- The data
- Opening Delimiter -

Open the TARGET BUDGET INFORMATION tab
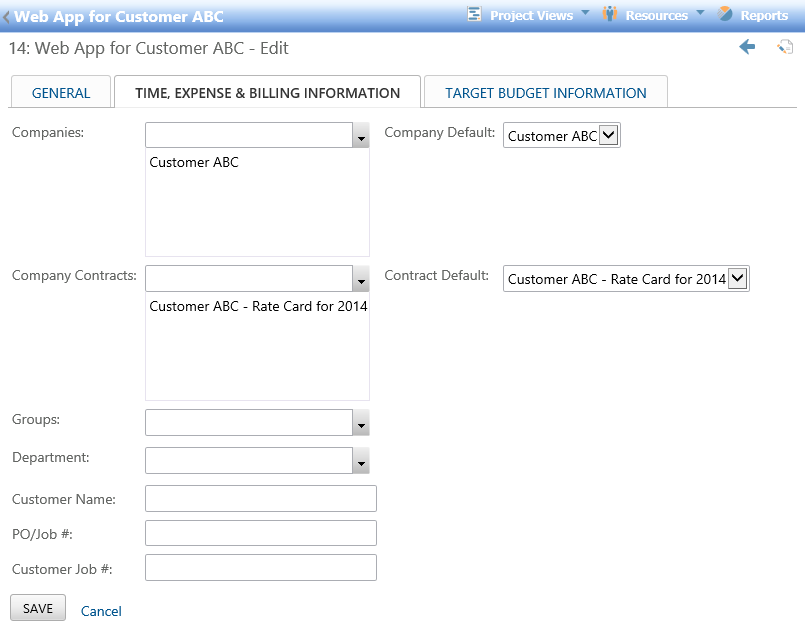pyautogui.click(x=545, y=91)
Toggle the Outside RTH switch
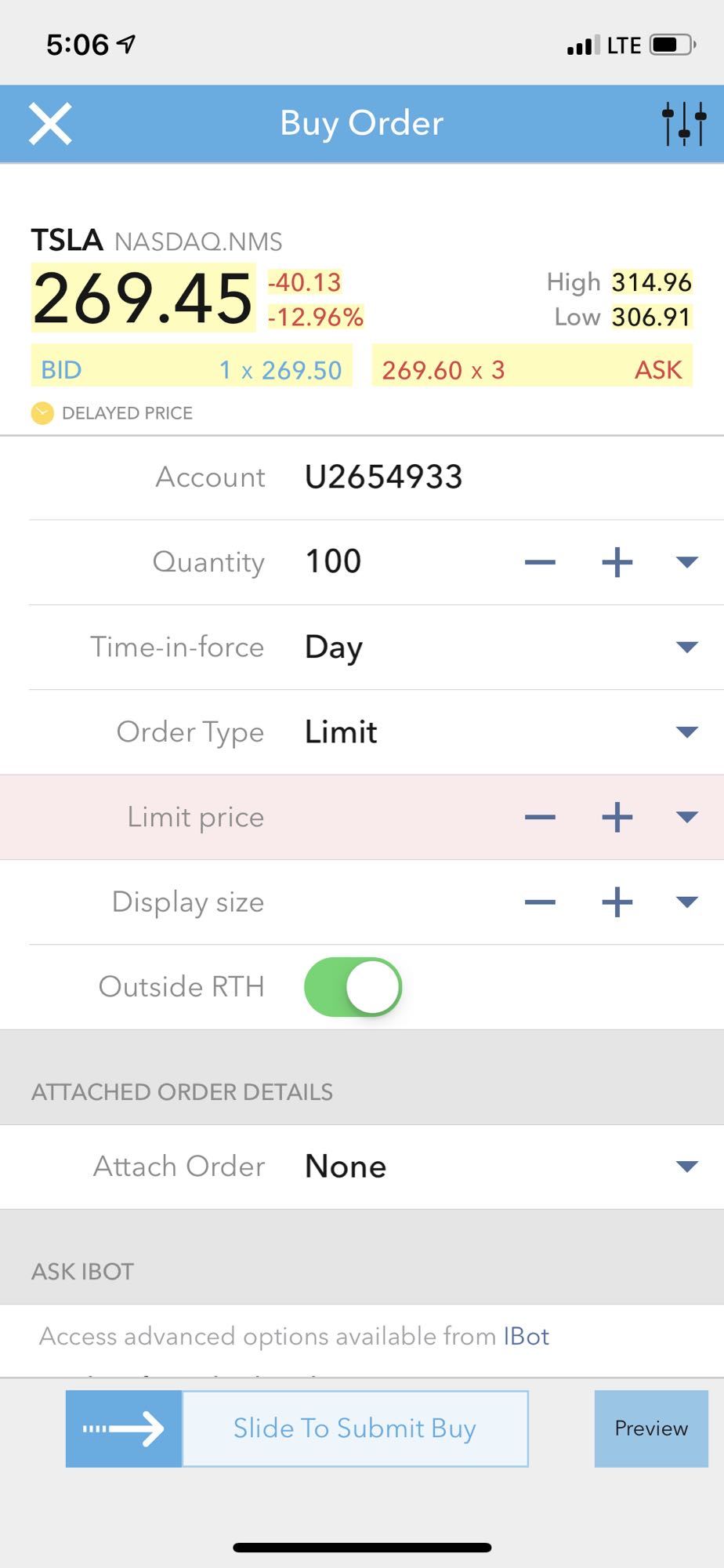This screenshot has height=1568, width=724. (x=353, y=986)
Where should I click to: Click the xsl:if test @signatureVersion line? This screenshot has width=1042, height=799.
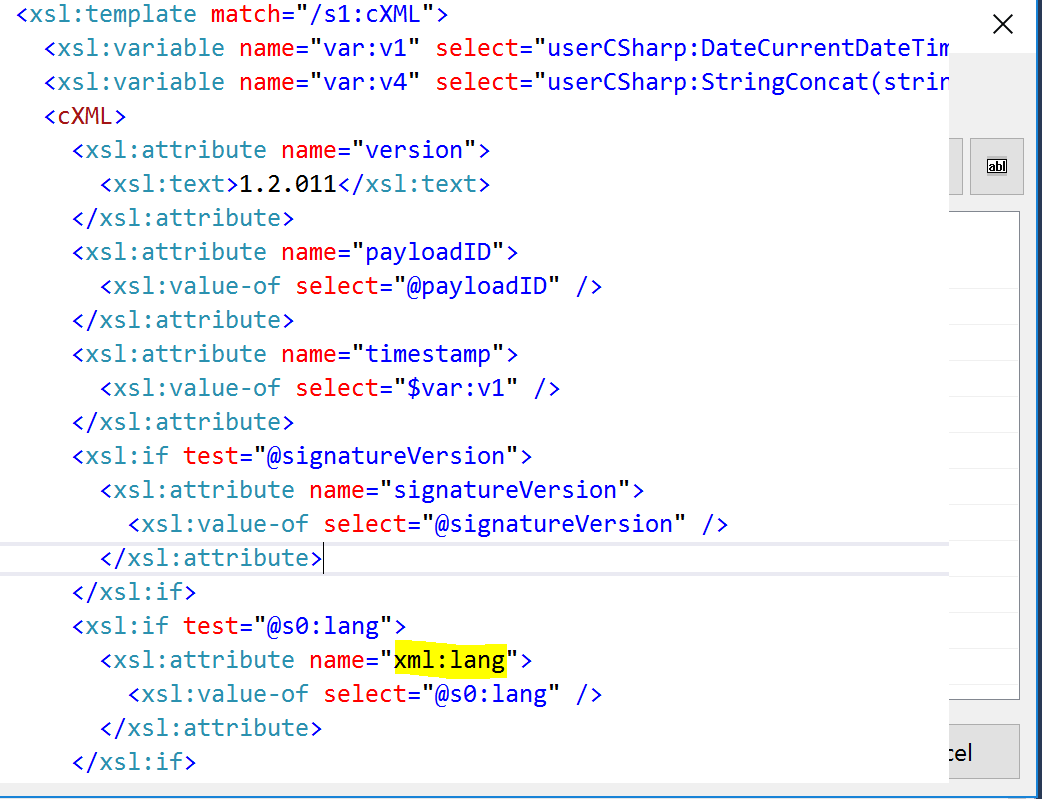coord(302,456)
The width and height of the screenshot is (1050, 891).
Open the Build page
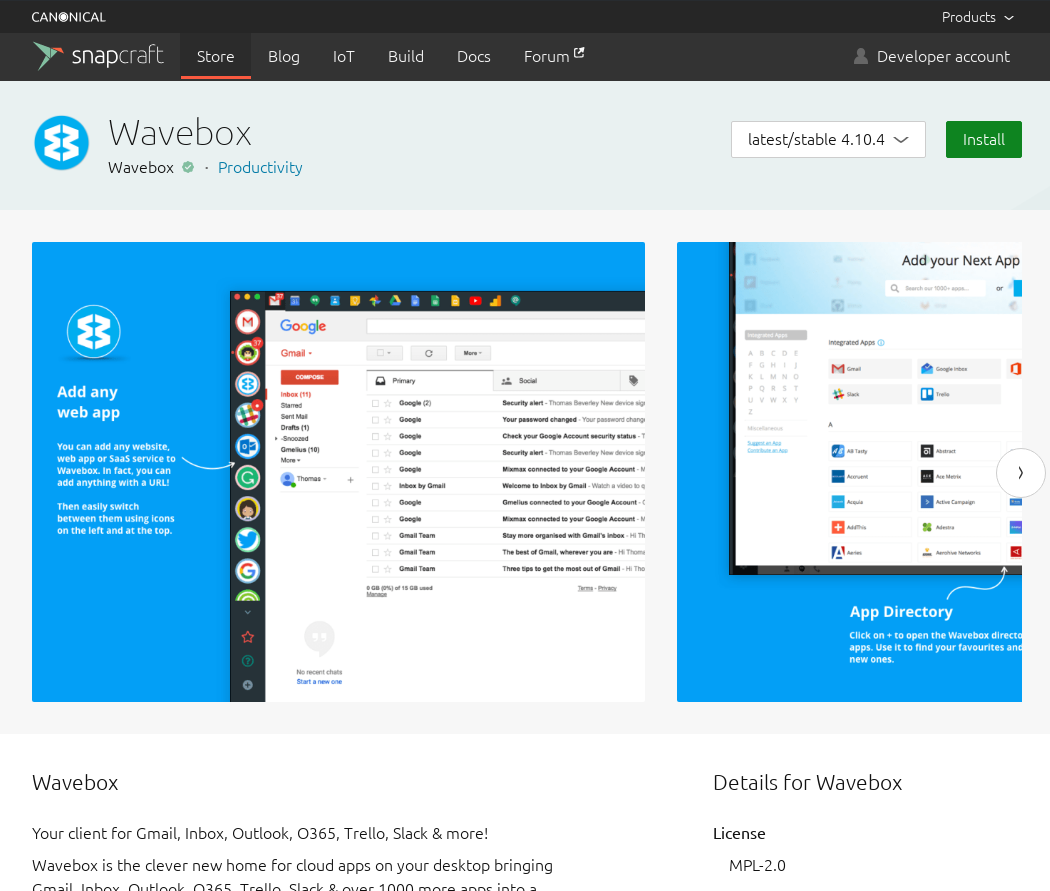point(405,56)
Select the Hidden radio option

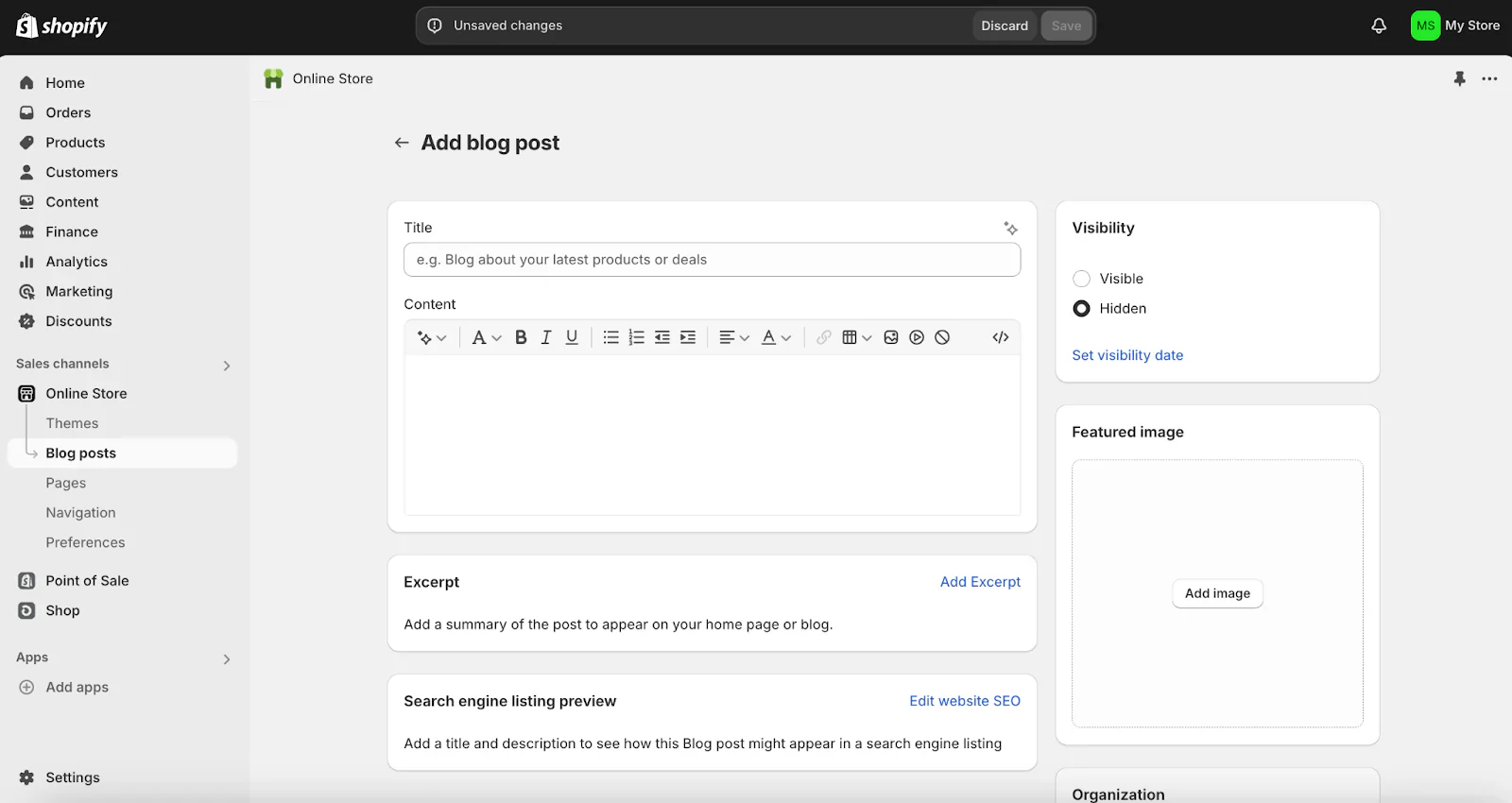[x=1082, y=309]
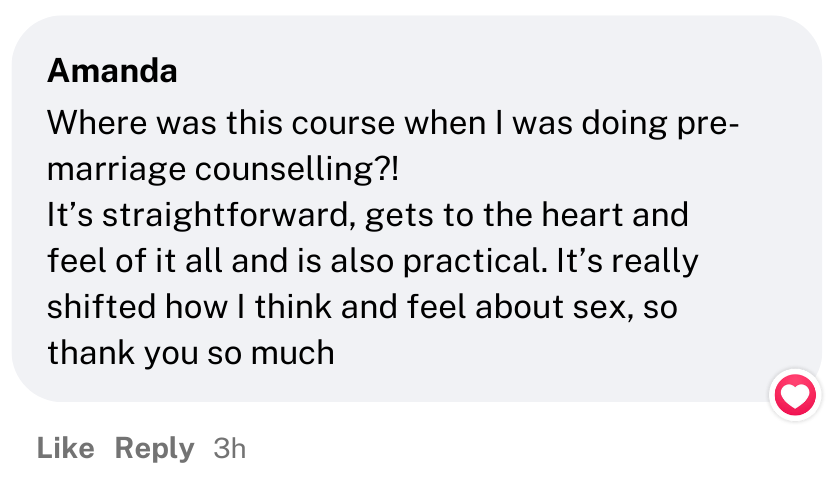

- Closing Delimiter -

- Task
Every line of the material must be reproduced verbatim; the pictures are to be omitted.

- Task output
Open the TARGET BUDGET INFORMATION tab
pyautogui.click(x=545, y=91)
Toggle the Outside RTH switch
This screenshot has height=1568, width=724. (x=353, y=986)
Where should I click to: Click the xsl:if test @signatureVersion line? This screenshot has width=1042, height=799.
coord(302,456)
The width and height of the screenshot is (1050, 891).
Open the Build page
point(405,56)
Select the Hidden radio option

[x=1082, y=309]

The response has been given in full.